A hunter who failed to return from a trip in Alaska was mauled to death by a brown bear before his body was found next to a deer carcass.
Tad Fujioka's body was discovered by Alaska State Troopers at 11:30am on Wednesday after the 50-year-old vanished during a deer hunting trip, the law enforcement agency said.
The authorities were called just after 6pm on Tuesday and a desperate search operation was launched.
'Investigation revealed he was the likely victim of a fatal bear mauling,' state troopers said in a daily report of incidents.
Fujioka had killed a deer at the location before he was brutally attacked by at least one brown bear, Tim DeSpain, a spokesman for the Alaska Department of Public Safety said.
Tad Fujioka, 50, was mauled to death by brown bear before his body was found next to a deer carcass in Sitka, in the Alaskan panhandle
Alaska State Troopers knew it was a brown bear that carried out the mauling as that is the only species of bear in the area (stock image)
Investigators confirmed they knew it was a brown bear that killed the Sitka resident as that is the only species of bear in the area, DeSpain added.
'The area is remote and there are a lot of bears in that area,' he said.

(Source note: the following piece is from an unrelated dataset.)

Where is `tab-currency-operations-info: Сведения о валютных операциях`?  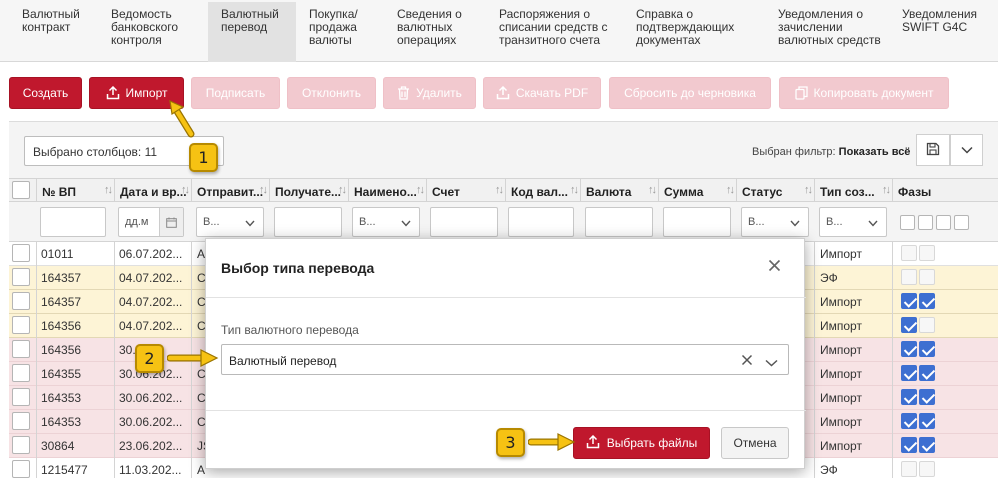 tab-currency-operations-info: Сведения о валютных операциях is located at coordinates (430, 28).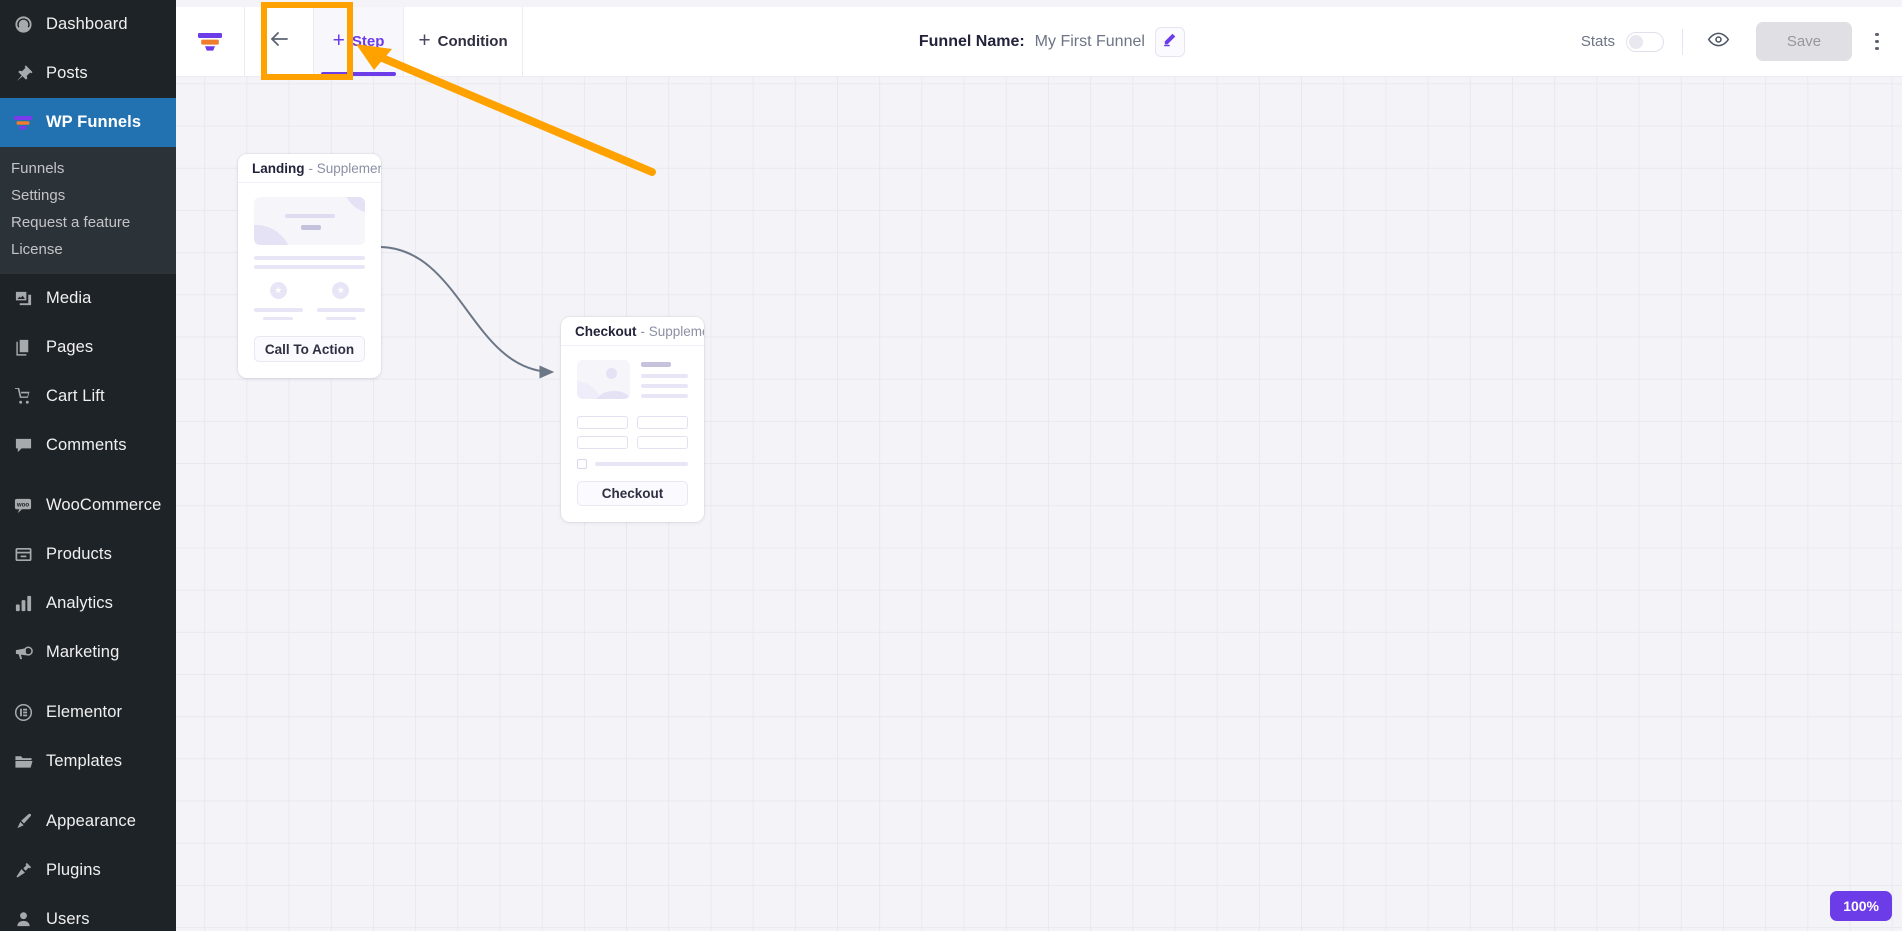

State troopers and Alaska Department of Fish and Game officials searched for the predator that might have been responsible for the mauling of Fujioka, but they were unsuccessful, DeSpain confirmed.
On Wednesday Alaska Wildlife Troopers, U.S. Coast Guard, and Sitka search and rescue conducted the search in a remote wooded area near Sitka and were transported by a AWT Patrol Vessel and a Sitka SAR vessel.
Sitka is a city with a population of around 8400 in the Alaska panhandle, southwest of Juneau.
Alaska is known for its brown and black bears, which include grizzlies, as well as polar bears.
There are around 100,000 black bears and around 30,000 brown bears in Alaska, the state Department of Fish and Game says on its website.